4. **Final Query**: Combines:
    - `Students` table for student details.
    - `Courses` table for course names.
    - `Filtered_Grades` for individual course grades.
    - `Student_Avg_Grade` for the average grade.

The final result is a comprehensive report showing student information, course-wise grades, and their overall performance in the most recent module.



## Part C: Power BI

### Loading Data into Power BI
1. **Extract Data**:
    - Export tables (`Students`, `Courses`, `Enrollments`, `Grades`) as CSV files or connect directly to the database.
2. **Load Data**:
    - Open Power BI Desktop and use the "Get Data" option to import the CSV files or connect to the database.
3. **Transform Data**:
    - Use Power Query Editor to clean, format, and merge the data.
4. **Define Relationships**:
    - Ensure relationships like `student_id` and `course_id` are properly established between tables.

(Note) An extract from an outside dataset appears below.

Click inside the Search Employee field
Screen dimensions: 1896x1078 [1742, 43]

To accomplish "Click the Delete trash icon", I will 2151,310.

### Suggested Visualizations
1. **Student Grades by Course**:
    - A table visualization with:
        - Columns: Student Name, Course Name, Grade

2. **Average Grades by Grade Level**:
    - A bar chart showing:
        - X-axis: Grade Level
        - Y-axis: Average Grade

### Optimizing Power BI for Large Datasets
1. **Data Reduction**:
    - Remove unnecessary columns and rows before loading.
2. **Data Aggregation**:
    - Pre-aggregate data where possible.
3. **Efficient Relationships**:
    - Use a star schema for simplicity and performance.
4. **Incremental Refresh**:
    - Enable incremental data refresh for large datasets.

### Data Flow Diagram
Below is a simplified data flow diagram:
```
[Database] --> [ETL Process] --> [Power BI] --> [Visualizations]
```
- Relationships between tables ensure seamless querying and reporting.



## Conclusion
This notebook provides a complete solution to Question 3, covering:
1. Generating student performance reports with SQL (Part A & B).
2. Loading data into Power BI and creating effective visualizations (Part C).

By following this structured approach, detailed insights into student performance can be efficiently derived and visualized.